A further exception to taking a hard line against responding to a natural scarcity by imposing price controls, some would argue, is the rare situation in which the consequence would be an intolerable gap between wealth and welfare. Suppose there is a highly limited supply of human growth hormone, so that if price is allowed to ration demand, all the hormone will be purchased by rich people who would want their sons and daughters of average height to be taller, and no hormone will be purchasable by poor people, or even people of average income, who have children who will be dwarfs unless they get the hormone; they simply are outbid by the rich. In such a case, there may well be a compelling moral argument for allocation of the limited supply on a basis other than price, presumably some utilitarian concept of welfare: aggregate happiness would be promoted by allocating the hormone on the basis of need rather than ability to pay. This was not a factor in the market's response to the incipient gasoline shortage caused by the hurricane.

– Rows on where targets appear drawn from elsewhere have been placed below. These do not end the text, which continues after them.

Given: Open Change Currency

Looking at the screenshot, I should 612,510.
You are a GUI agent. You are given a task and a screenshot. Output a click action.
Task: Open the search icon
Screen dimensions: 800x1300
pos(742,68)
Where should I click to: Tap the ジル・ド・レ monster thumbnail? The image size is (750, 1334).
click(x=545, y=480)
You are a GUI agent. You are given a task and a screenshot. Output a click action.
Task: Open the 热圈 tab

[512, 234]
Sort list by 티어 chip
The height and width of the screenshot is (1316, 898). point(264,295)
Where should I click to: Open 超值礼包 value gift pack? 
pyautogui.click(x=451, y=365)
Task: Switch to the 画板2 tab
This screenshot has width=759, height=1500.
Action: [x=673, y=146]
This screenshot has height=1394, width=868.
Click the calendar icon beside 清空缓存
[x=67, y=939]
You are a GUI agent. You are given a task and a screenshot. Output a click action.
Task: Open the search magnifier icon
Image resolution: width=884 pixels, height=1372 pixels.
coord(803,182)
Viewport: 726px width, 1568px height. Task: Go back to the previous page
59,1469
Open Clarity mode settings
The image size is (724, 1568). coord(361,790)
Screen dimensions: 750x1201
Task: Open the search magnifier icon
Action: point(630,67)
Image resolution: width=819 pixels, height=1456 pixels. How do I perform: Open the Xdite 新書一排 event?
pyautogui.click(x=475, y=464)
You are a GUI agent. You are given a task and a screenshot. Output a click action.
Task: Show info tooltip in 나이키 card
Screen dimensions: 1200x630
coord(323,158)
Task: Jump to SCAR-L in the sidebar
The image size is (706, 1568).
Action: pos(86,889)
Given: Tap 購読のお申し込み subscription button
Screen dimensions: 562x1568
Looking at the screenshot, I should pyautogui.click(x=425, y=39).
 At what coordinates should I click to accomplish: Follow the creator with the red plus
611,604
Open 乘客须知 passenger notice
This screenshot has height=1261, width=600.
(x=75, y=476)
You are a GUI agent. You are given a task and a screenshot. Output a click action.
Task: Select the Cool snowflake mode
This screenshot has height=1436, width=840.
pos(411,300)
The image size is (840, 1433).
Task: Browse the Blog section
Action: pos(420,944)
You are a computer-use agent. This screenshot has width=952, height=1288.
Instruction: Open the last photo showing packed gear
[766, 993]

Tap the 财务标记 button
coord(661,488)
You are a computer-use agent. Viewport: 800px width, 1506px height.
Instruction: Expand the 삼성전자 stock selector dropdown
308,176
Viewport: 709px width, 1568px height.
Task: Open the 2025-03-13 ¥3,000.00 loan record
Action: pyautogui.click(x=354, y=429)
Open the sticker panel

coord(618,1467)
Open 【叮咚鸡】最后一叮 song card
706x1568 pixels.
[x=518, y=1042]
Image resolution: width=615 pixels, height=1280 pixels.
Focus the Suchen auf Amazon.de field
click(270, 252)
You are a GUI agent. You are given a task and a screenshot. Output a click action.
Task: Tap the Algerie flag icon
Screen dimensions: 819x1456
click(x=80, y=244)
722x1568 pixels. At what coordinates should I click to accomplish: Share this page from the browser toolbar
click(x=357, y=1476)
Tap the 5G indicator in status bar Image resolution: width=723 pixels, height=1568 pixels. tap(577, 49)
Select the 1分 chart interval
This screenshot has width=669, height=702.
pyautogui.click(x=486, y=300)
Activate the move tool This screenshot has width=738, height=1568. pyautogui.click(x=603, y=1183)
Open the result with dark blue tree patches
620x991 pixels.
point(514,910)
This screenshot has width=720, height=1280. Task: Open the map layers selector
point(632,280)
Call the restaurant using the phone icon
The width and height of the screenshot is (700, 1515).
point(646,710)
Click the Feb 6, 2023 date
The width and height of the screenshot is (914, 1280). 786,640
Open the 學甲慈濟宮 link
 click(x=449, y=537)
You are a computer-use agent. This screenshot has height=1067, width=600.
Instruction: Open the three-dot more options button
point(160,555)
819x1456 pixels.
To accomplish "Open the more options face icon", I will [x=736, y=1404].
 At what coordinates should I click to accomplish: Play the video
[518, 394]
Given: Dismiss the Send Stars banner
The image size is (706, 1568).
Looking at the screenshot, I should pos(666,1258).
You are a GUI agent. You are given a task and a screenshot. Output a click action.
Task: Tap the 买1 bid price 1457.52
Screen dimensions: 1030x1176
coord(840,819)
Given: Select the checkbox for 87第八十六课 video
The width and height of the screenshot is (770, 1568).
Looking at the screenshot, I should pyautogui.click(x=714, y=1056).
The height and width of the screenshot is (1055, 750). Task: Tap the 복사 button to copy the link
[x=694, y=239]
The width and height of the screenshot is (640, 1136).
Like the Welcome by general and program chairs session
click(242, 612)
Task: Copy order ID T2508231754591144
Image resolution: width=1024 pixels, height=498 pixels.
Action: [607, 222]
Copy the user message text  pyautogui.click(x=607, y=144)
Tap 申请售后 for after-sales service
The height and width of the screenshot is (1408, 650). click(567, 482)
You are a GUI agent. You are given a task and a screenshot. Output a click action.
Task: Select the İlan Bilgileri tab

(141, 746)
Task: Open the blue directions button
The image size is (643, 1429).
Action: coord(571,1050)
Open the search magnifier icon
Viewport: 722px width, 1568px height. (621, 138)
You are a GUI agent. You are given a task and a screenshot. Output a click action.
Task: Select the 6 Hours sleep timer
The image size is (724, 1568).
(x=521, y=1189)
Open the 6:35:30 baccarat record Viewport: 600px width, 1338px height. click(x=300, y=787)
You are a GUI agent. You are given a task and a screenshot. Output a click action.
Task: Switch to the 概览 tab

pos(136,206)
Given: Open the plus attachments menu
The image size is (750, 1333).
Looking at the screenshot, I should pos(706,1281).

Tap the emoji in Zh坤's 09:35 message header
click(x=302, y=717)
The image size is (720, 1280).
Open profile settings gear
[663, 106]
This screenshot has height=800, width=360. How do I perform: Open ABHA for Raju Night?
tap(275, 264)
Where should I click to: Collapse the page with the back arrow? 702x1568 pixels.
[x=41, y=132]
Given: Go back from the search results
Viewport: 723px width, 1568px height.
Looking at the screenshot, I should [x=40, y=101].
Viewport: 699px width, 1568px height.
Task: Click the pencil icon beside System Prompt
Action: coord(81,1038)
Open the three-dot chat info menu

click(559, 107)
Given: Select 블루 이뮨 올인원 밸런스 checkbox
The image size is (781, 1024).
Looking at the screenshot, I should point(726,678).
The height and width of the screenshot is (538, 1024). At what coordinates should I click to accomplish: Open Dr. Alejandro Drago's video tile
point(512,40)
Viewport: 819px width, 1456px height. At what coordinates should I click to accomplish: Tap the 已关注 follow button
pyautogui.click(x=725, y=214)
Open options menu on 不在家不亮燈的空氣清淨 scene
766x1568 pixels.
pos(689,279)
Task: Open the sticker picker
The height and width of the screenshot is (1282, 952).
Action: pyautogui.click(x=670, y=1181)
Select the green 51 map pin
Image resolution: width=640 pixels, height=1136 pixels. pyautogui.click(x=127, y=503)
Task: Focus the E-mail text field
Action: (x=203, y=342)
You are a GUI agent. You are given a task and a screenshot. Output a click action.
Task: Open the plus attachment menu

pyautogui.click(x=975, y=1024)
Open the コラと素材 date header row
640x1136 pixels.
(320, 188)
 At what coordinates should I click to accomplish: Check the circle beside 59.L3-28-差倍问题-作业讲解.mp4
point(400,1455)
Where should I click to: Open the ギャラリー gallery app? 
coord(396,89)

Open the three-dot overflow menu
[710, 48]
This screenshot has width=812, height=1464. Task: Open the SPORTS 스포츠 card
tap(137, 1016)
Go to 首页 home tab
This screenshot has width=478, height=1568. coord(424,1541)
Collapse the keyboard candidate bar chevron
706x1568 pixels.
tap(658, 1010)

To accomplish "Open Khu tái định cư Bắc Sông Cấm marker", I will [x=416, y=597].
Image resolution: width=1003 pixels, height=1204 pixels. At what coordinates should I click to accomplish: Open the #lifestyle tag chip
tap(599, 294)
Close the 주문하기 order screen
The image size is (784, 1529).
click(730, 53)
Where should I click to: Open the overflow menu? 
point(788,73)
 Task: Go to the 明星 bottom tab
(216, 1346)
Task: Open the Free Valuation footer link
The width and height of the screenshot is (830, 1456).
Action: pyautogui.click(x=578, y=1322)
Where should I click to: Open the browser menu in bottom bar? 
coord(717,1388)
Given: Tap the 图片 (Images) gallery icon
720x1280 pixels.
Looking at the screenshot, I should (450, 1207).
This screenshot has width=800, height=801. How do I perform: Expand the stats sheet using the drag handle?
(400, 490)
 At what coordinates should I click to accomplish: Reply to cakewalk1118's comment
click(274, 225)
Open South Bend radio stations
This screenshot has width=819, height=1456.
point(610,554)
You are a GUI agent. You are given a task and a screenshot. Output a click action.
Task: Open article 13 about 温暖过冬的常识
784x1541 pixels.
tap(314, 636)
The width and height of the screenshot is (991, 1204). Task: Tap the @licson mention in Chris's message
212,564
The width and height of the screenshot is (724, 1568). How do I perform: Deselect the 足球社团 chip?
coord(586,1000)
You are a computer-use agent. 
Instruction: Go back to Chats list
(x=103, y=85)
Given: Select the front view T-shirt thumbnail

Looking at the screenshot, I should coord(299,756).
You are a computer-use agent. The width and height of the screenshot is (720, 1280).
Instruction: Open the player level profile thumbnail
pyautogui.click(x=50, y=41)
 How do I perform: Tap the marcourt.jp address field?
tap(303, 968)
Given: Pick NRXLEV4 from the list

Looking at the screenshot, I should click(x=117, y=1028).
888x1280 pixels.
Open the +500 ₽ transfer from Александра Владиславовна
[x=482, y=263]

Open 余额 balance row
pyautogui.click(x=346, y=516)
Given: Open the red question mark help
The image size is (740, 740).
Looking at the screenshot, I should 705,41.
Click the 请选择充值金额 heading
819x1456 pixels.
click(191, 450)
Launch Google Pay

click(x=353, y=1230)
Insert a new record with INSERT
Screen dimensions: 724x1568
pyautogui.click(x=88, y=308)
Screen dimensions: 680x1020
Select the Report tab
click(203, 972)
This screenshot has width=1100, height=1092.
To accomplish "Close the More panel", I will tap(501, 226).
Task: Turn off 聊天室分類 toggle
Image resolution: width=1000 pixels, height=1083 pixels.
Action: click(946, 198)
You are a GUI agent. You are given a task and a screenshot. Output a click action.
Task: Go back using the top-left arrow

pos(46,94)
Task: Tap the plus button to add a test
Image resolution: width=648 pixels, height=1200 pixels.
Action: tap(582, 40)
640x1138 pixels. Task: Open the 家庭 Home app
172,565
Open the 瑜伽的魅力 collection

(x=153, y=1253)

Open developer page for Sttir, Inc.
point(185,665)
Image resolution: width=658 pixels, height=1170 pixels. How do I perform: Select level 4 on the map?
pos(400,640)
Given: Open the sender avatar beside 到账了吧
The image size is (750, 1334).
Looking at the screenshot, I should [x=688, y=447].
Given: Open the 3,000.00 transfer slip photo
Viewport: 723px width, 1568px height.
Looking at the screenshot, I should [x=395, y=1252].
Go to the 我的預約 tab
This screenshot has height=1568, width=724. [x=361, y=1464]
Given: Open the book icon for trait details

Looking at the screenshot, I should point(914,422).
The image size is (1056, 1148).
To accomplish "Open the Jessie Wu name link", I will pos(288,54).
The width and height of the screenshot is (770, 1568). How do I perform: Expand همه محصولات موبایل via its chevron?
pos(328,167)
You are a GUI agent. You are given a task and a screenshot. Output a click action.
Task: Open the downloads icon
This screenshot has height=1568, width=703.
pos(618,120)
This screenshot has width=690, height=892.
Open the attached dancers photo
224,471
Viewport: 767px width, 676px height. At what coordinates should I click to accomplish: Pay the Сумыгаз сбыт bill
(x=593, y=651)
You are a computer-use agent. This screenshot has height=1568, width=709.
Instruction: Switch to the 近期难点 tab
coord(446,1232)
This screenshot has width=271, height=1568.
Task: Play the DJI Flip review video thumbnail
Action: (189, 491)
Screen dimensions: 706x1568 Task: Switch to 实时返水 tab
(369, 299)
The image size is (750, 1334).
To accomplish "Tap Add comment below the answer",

Not only are the duress and welfare objections to price allocation inapplicable to the run up in gasoline prices but higher prices for gasoline are a source of substantial external benefits (that is, benefits not conferred on the parties to the transaction, so that the parties do not have an incentive to consider them in deciding on the price and other terms of the contract). By reducing the amount of driving and (if the higher prices persist) a switch to more fuel-efficient cars, higher gasoline prices cause a reduction in the amount of carbon dioxide emitted into the atmosphere--a major cause of global warming--while also reducing more conventional forms of automobile air pollution. A reduction in driving also reduces traffic congestion, which imposes costs in the form of delay on all drivers in congested areas. Finally, a reduction in the amount of oil consumed in the United States would make the nation more secure by reducing the wealth and economic leverage of the vulnerable, unstable, or hostile nations, such as Saudi Arabia, Iran, and Venezuela, that control so much of the world‚Äôs oil supply.
In short, the social benefits of gasoline "price gouging" appear to exceed the social costs by a large margin.